### PROBLEM A
Rewrite the paragraph of the post beginning "I asked that question" in shorter form, keeping its main facts.

### PROVIDED TEXT
May a Christian Do That?

What if you weren’t a Christian?

I asked that question in my most recent devotional (Thoughts for the Week) which I posted on July 14, 2009. (I first asked it some 17 years ago when I wrote it for publication as part of the March 31, 1993, lesson in Christian Light Publication‘s youth Sunday School quarterly.)

Last week, though, I got the following responses via email:

Dear Brother Mark,

I do not understand how this could be something considered “nonchristian” to do…

“design and build my own house” — Many Christians build their homes.

or even this…

“write a novel” — You can be an author and a Christian.

This one I can almost understand, but it is not always true….

“invest in gold” — you can even have an investment to use for the glory of God as a Christian. Storing up your treasures in Heaven and not on earth. Does this mean not saving some money to give your children when they marry? Gold is something that moths and rust can not destroy and it can be a help for you children’s future…college expenses or homes or cars. Things they may need.

Just wondering what your thoughts were on this.

Your logic fails me. Deeply committed Christians have written novels, designed and built their own houses, and served honorably for God and country in the Armed Forces. Are these activities prohibited by anabaptists? I am just asking….

I AM A FORMER MARINE BUT WHAT IN HECK DOES JOINING THE AIR FORCE HAVE TO DO WITH BEING A NON-CHRISTIAN???>?????

### PROBLEM B
In the records below, shift every coordinate in the answers by adding 134 to each number. Write out everything from the line containing "You are a computer-use" down to the line containing "pos(32,748)", requests included, and omit the pictures.

### RECORDS PROVIDED
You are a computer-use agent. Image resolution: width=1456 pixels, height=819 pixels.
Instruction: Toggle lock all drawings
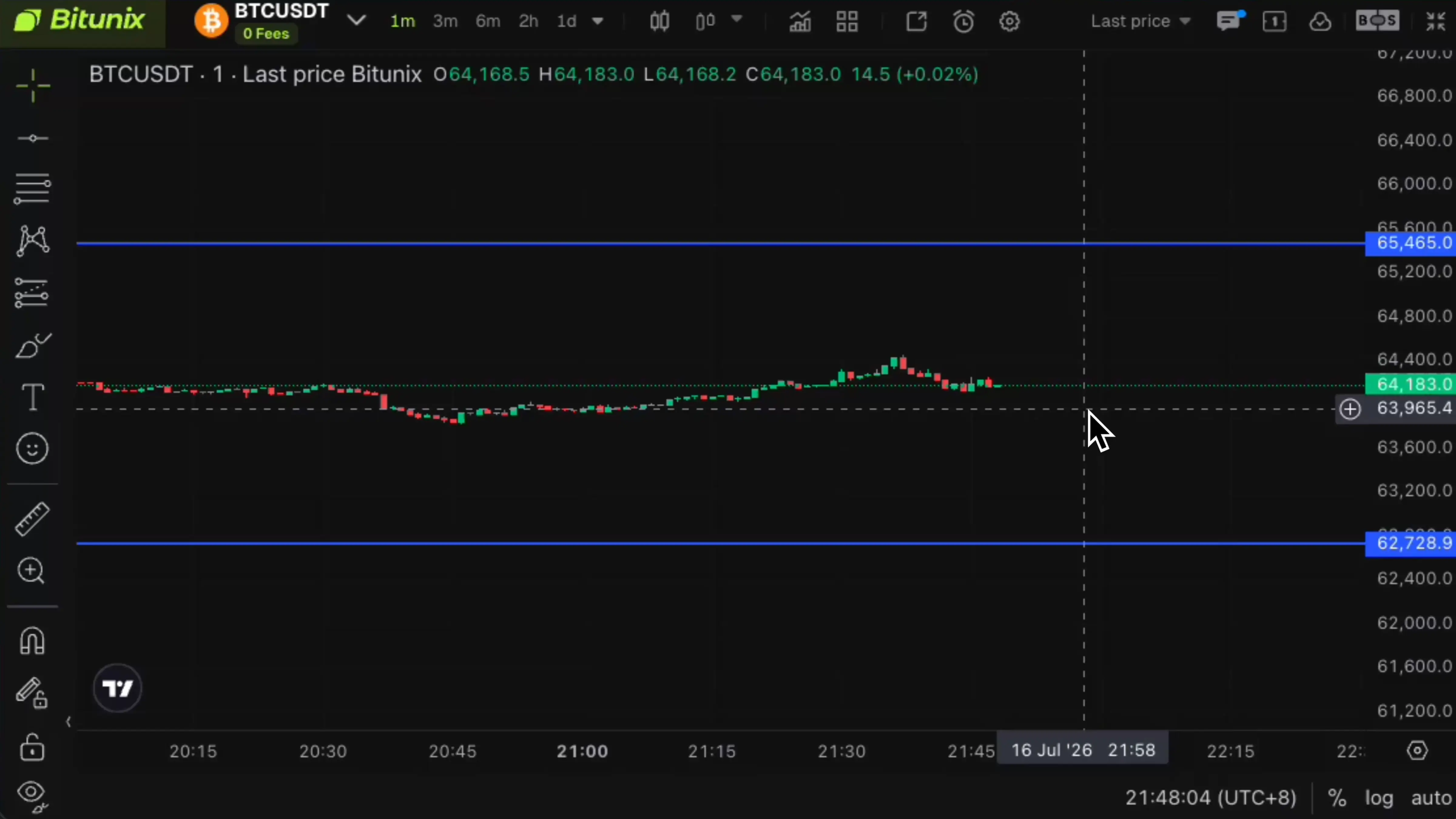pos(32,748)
...
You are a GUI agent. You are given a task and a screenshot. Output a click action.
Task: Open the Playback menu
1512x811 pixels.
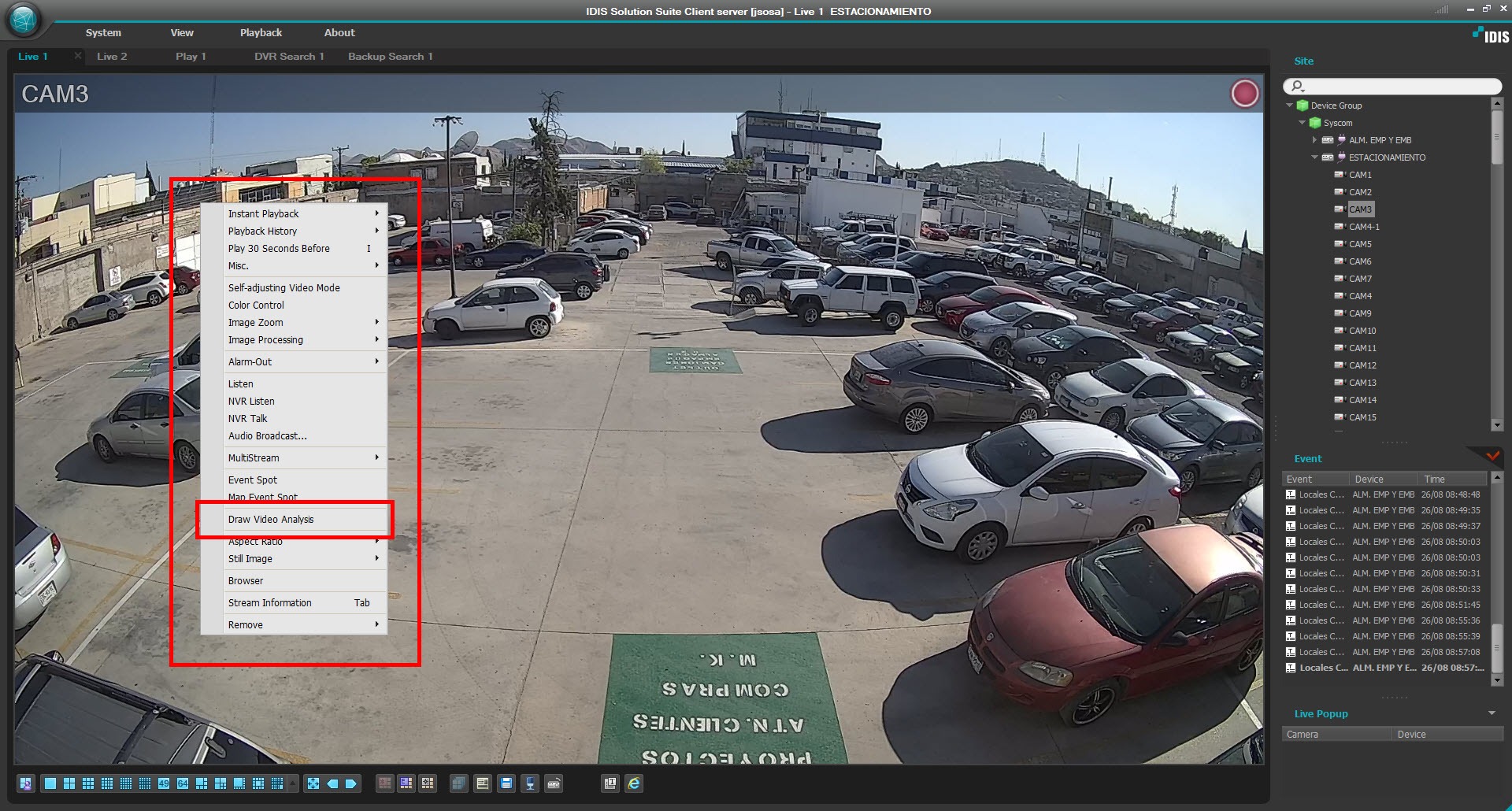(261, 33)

### FULL SOLUTION A
The question appeared in the writer's latest devotional, Thoughts for the Week, posted July 14, 2009. It was first asked about 17 years earlier, in the March 31, 1993, lesson of Christian Light Publication's youth Sunday School quarterly.

### FULL SOLUTION B
You are a computer-use agent. Image resolution: width=1456 pixels, height=819 pixels.
Instruction: Toggle lock all drawings
pos(166,882)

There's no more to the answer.